In December, water district Superintendent Gerald Carstensen told Mullins he would submit the bill to RLI Corp.’s insurance office in Peoria, Ill., which took over the project after Campbell Construction went under. In the meantime, Mullins paid the bills out of his own pocket.
Since then, Mullins said, Carstensen’s projections of when the payment would be made have varied from “a couple of months,” to this spring, to “not at this time.”
“I felt like I was getting the runaround,” Mullins said, adding that he was not putting any of the blame on the district’s workers, who had provided excellent service to his family over the years. The problem, he believed, stemmed from those in charge, including the trustees in office at the time, two of whom have since been replaced by the City Council.
After the reimbursement failed to materialize in March, Mullins contacted the PUC’s Consumer Assistance Division, which looked into the matter.
On April 2, a PUC consumer assistance specialist wrote Carstensen a letter directing him to “reimburse the full amount immediately.”
When asked this week why Mullins had not yet been reimbursed, Carstensen said the money was being withheld by the bond firm until the 2000 project was officially closed. Telephone calls to RLI’s Peoria office were not returned Friday.
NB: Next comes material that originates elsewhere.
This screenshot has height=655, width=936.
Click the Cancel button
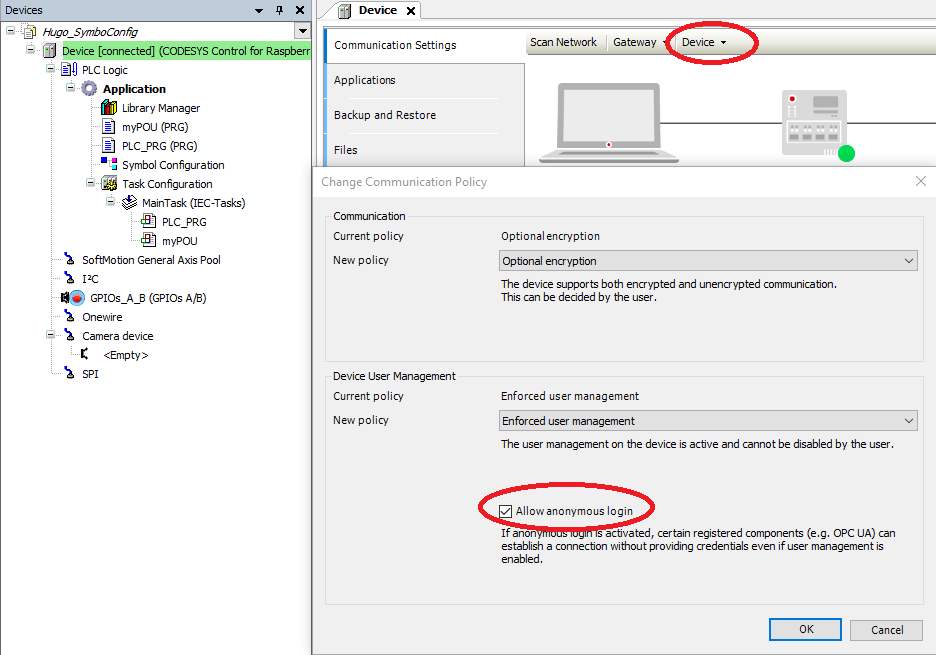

Carstensen also said district funds could not be used to reimburse Mullins.
“We can’t use ratepayer money to do that,” he said after a trustees meeting Monday afternoon.
PUC spokesman Phil Lindley said Friday that nothing in the commission’s rules and regulations prohibited the Brewer Water District from reimbursing Mullins from its own funds. Utilities, he added, have contingency accounts for various unanticipated costs.
He said the bond company’s reason for withholding payment to the water district was reasonable, but had no bearing on the Mullins case.
“That’s the excuse we received [from the water district] but that’s no reason for the water district to delay the reimbursement,” he said.
After consulting the supervisors and staff in the Consumer Assistance Division, Lindley said Friday that the latest word from Carstensen was that the payment would be made soon and that the payment would be made out of the district’s funds, in an apparent reversal of his decision.
Lindley said Carstensen indicated to the PUC staff that Mullins would be repaid by the end of next week or early the week after.
Also troubling to Mullins were copies of correspondence he received from the PUC. Some of the letters that the district sent to the PUC about his complaint included “carbon copy” notations indicating copies had been sent to him. Mullins said he had not received copies of the letters.
When asked about that matter, Carstensen said he had no explanation for the alleged omission.